= David ben Joseph Coen Bakri =

Jewish Algerian financier (c. 1770 – 1811)

David ben Joseph Coen Bakri (born about 1770 - died 4 February 1811) was a financier and chief of the Algerian Jews.

His financial abilities placed him early at the head of the important firm "Bakri Brothers", founded by his father. In 1797, Bakri married Aziza, a niece of Naphtali Busnash, who at that time became a partner in the firm, which then assumed the name "Bakri Busnash". Supported by the regency (needs source) the company expanded its business at sea, and many European governments entrusted them with the management of their Algerian money affairs. During the dearth of food in France they supplied the latter with a considerable quantity of wheat on credit; and on their advice, the Dey authorized a loan to the French Directory of five million francs, the credit for which was eventually transferred to them.

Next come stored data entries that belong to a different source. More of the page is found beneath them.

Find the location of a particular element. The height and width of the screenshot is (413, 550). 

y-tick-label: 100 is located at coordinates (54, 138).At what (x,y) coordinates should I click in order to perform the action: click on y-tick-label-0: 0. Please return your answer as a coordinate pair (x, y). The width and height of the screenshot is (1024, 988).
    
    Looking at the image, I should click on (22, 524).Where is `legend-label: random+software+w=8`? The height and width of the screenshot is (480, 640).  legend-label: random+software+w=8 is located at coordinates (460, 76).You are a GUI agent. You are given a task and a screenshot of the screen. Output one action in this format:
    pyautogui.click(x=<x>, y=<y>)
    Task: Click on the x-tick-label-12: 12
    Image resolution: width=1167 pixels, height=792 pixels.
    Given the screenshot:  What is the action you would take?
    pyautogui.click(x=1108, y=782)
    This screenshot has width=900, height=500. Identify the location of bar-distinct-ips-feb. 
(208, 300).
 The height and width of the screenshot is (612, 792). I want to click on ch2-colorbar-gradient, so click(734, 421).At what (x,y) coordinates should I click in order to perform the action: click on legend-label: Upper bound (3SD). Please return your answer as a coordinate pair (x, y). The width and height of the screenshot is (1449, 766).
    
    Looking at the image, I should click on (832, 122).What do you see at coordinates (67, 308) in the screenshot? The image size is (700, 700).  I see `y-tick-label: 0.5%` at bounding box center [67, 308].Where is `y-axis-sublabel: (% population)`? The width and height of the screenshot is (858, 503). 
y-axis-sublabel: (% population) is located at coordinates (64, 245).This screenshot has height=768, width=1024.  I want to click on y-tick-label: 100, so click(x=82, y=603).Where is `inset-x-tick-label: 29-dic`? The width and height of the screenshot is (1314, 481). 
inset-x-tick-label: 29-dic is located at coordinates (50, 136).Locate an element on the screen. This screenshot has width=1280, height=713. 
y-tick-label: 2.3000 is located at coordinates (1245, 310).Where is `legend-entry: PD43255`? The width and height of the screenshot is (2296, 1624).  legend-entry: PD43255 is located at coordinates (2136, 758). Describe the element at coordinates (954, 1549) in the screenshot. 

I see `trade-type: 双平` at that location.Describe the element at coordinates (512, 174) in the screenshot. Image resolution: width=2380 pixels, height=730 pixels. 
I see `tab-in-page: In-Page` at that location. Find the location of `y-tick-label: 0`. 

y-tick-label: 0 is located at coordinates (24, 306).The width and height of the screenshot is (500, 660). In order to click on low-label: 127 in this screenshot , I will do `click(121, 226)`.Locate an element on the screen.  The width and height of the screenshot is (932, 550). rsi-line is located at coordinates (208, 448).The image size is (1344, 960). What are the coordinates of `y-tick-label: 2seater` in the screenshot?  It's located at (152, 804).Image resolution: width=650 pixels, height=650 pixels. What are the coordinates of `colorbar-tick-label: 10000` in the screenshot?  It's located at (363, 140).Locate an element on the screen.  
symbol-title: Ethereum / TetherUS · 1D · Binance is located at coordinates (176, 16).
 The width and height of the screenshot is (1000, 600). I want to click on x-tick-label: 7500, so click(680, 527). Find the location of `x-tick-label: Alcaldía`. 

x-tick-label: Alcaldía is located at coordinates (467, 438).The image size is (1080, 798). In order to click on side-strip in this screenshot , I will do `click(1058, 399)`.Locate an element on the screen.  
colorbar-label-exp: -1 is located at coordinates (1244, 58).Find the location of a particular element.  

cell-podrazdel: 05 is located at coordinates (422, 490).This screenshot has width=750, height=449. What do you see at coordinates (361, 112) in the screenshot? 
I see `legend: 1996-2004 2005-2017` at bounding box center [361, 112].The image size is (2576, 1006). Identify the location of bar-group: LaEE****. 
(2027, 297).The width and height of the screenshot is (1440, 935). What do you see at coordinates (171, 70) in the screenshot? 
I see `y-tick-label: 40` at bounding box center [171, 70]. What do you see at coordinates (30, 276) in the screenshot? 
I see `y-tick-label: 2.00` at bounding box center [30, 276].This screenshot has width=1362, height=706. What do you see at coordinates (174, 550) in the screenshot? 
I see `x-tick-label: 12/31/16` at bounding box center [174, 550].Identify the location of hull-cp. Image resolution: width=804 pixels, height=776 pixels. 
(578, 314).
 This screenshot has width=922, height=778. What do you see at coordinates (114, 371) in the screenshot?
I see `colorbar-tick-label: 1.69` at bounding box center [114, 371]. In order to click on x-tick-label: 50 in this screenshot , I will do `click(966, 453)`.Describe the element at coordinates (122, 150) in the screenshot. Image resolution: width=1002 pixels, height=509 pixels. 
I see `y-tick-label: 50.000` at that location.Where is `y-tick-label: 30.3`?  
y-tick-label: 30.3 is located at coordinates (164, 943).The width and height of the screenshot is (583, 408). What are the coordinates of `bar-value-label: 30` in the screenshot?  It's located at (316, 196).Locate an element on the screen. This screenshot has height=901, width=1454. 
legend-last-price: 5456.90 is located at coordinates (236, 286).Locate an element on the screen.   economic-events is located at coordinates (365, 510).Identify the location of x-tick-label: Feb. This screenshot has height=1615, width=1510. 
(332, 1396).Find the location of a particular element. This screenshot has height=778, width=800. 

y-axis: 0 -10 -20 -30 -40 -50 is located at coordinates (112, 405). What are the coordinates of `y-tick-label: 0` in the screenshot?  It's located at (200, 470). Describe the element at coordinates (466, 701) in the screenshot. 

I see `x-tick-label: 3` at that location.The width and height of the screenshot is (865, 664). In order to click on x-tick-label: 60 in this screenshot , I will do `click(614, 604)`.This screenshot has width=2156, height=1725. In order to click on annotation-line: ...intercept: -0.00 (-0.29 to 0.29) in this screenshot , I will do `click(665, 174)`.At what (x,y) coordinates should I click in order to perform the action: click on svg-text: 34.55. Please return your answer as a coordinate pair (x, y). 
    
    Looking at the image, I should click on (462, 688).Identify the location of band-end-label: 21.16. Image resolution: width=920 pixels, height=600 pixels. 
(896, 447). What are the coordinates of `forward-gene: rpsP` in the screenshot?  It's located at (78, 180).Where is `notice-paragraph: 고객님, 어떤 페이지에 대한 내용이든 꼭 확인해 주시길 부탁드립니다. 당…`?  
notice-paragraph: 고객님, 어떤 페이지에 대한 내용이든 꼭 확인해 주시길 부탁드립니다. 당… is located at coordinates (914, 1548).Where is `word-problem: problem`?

The settlement of this loan brought about thirty years later the definitive rupture between the regency and France, and, finally, the conquest of Algeria by the French. On the assassination of Busnash and the anti-Jewish riots which followed it, the firm "Bakri Busnash" became insolvent; and Bakri himself was thrown into prison under the pretext that the firm owed the regency a sum of five million francs. Set free on a promise to pay the alleged debt, he soon built up the firm "Bakri," owing to the help he received from several European governments for the services he had rendered them. He even succeeded in winning the confidence of the new Dey, who appointed him in 1806 chief of the Algerian Jews. This post proved fatal to him. His irreconcilable enemy, David Duran, who coveted this office, is thought to have undermined Bakri's position. The latter was accused of high treason and decapitated.